Start of READING PASSAGE

11th President of University of Texas, El Paso
- Incumbent
- Assumed office August 15, 2019
- Preceded by: Diana Natalicio

24th United States Secretary of the Air Force
- In office May 16, 2017 – May 31, 2019
- President: Donald Trump
- Preceded by: Deborah Lee James
- Succeeded by: Barbara Barrett

12th President of the South Dakota School of Mines and Technology
- In office June 17, 2013 – May 10, 2017
- Preceded by: Robert Wharton
- Succeeded by: Jan Puszynski (acting)

Member of the U.S. House of Representatives from New Mexico's 1st district
- In office June 23, 1998 – January 3, 2009
- Preceded by: Steven Schiff
- Succeeded by: Martin Heinrich

Personal details
- Born: Heather Ann Wilson December 30, 1960 (age 65) Keene, New Hampshire, U.S.
- Party: Republican
- Spouse: Jay Hone
- Children: 3
- Education: United States Air Force Academy (BS) Jesus College, Oxford (MPhil, DPhil)

Military service
- Allegiance: United States
- Branch/service: United States Air Force
- Years of service: 1978–1989
- Rank: Captain
- ↑ Wilson's official service begins on the date of the special election, while she was not sworn in until June 25, 1998.;

= Heather Wilson =

American academic administrator (born 1960)

Heather Ann Wilson (born December 30, 1960) is the 11th President of the University of Texas at El Paso. She previously served as the 24th Secretary of the United States Air Force from 2017 through 2019, as the 12th president of the South Dakota School of Mines and Technology from 2013 to 2017, and as a Republican member of the U.S. House of Representatives for from 1998 to 2009. Wilson was the first female military veteran elected to a full term in Congress.

While in the U.S. House of Representatives, Wilson served on the Permanent Select Committee on Intelligence, the Committee on Armed Services, and the Committee on Energy and Commerce. She did not run for re-election in 2008, instead seeking the U.S. Senate seat of retiring senator Pete Domenici; she finished second in the Republican primary to Congressman Steve Pearce. On March 7, 2011, she announced another run for Senate in 2012 to replace retiring senator Jeff Bingaman, but lost the general election to Democrat Martin Heinrich, her successor in the House of Representatives.

End of READING PASSAGE

- **EXERCISE BRIEF**: Copy the Heather Wilson profile above in full, reproducing every line word for word.

Start of DATA EXTRACTS

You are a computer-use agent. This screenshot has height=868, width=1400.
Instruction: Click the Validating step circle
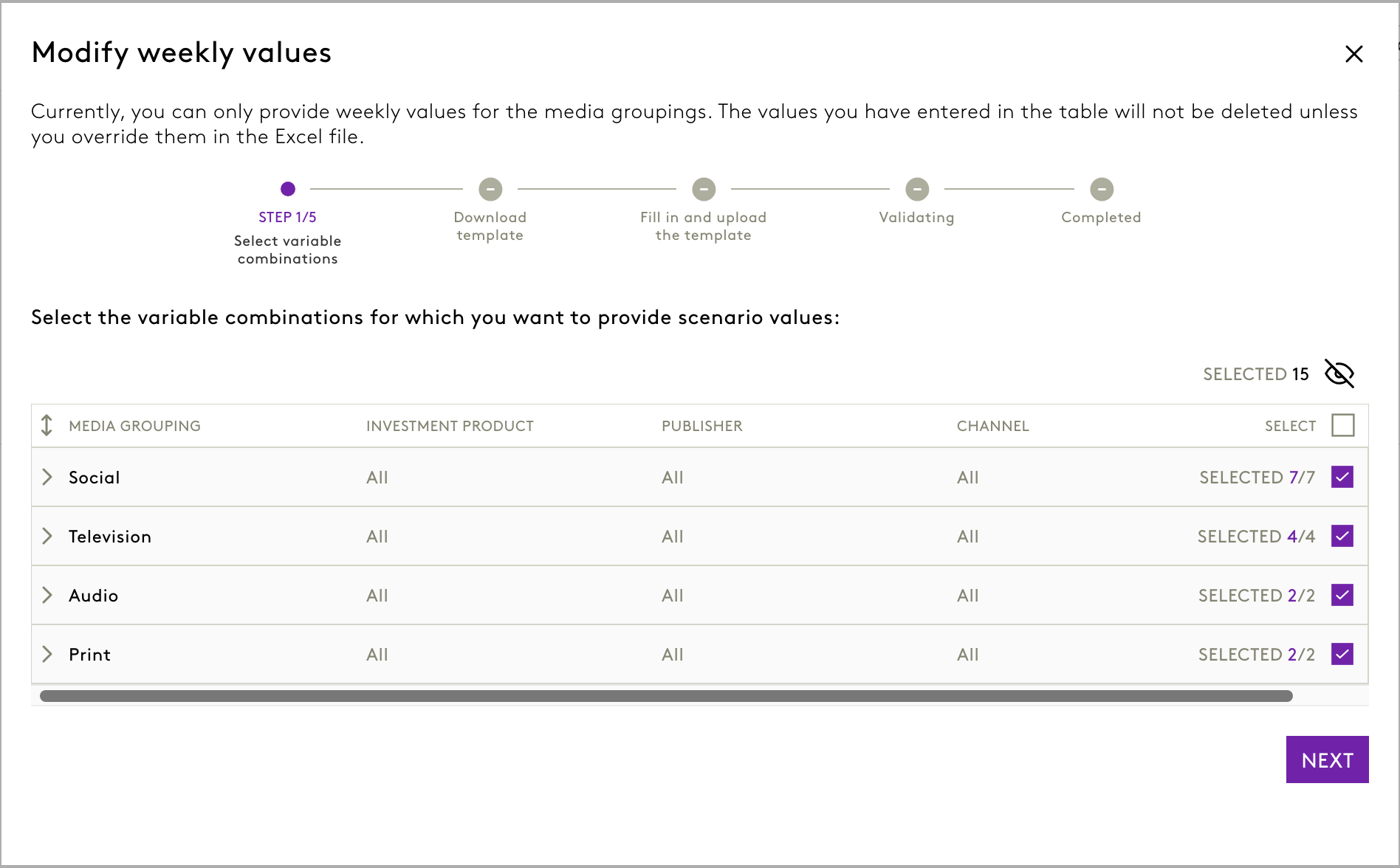917,189
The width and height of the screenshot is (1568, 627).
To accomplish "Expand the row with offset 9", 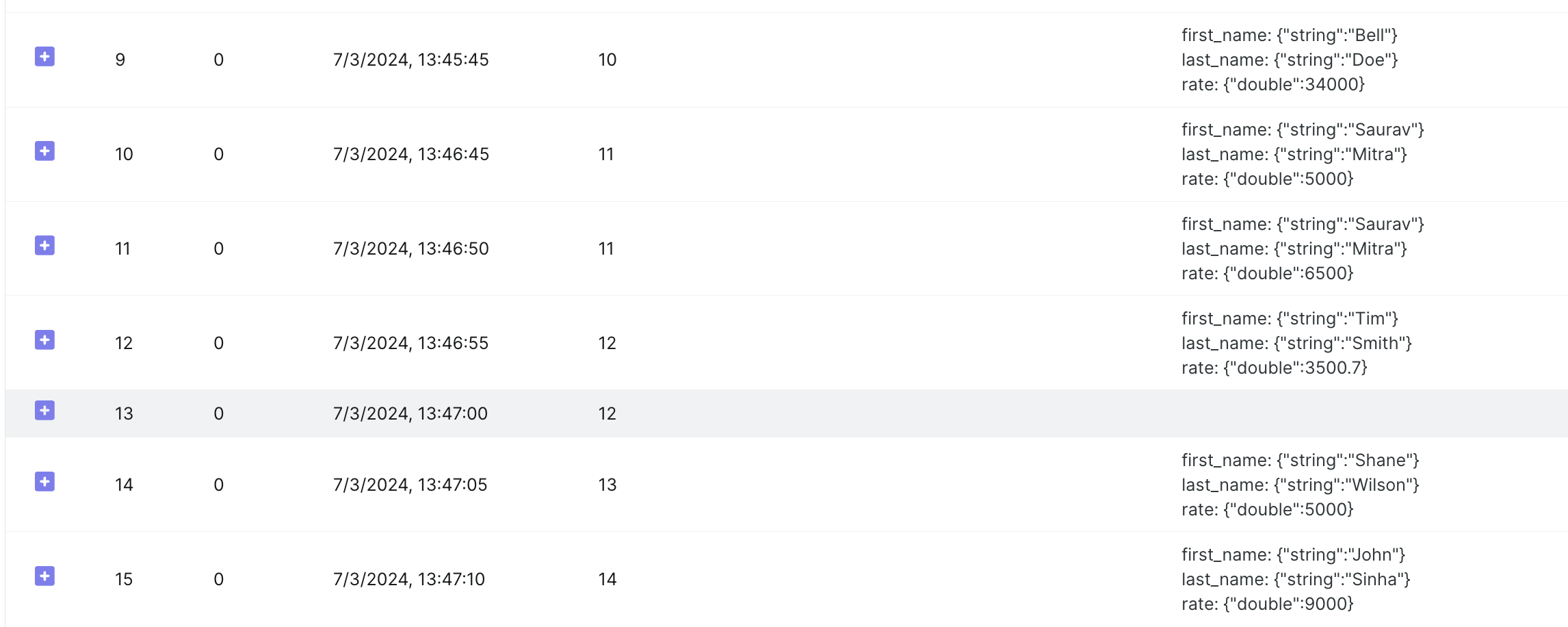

End of DATA EXTRACTS

- **RESPONSE TO THIS EXERCISE**:
11th President of University of Texas, El Paso
- Incumbent
- Assumed office August 15, 2019
- Preceded by: Diana Natalicio

24th United States Secretary of the Air Force
- In office May 16, 2017 – May 31, 2019
- President: Donald Trump
- Preceded by: Deborah Lee James
- Succeeded by: Barbara Barrett

12th President of the South Dakota School of Mines and Technology
- In office June 17, 2013 – May 10, 2017
- Preceded by: Robert Wharton
- Succeeded by: Jan Puszynski (acting)

Member of the U.S. House of Representatives from New Mexico's 1st district
- In office June 23, 1998 – January 3, 2009
- Preceded by: Steven Schiff
- Succeeded by: Martin Heinrich

Personal details
- Born: Heather Ann Wilson December 30, 1960 (age 65) Keene, New Hampshire, U.S.
- Party: Republican
- Spouse: Jay Hone
- Children: 3
- Education: United States Air Force Academy (BS) Jesus College, Oxford (MPhil, DPhil)

Military service
- Allegiance: United States
- Branch/service: United States Air Force
- Years of service: 1978–1989
- Rank: Captain
- ↑ Wilson's official service begins on the date of the special election, while she was not sworn in until June 25, 1998.;

= Heather Wilson =

American academic administrator (born 1960)

Heather Ann Wilson (born December 30, 1960) is the 11th President of the University of Texas at El Paso. She previously served as the 24th Secretary of the United States Air Force from 2017 through 2019, as the 12th president of the South Dakota School of Mines and Technology from 2013 to 2017, and as a Republican member of the U.S. House of Representatives for from 1998 to 2009. Wilson was the first female military veteran elected to a full term in Congress.

While in the U.S. House of Representatives, Wilson served on the Permanent Select Committee on Intelligence, the Committee on Armed Services, and the Committee on Energy and Commerce. She did not run for re-election in 2008, instead seeking the U.S. Senate seat of retiring senator Pete Domenici; she finished second in the Republican primary to Congressman Steve Pearce. On March 7, 2011, she announced another run for Senate in 2012 to replace retiring senator Jeff Bingaman, but lost the general election to Democrat Martin Heinrich, her successor in the House of Representatives.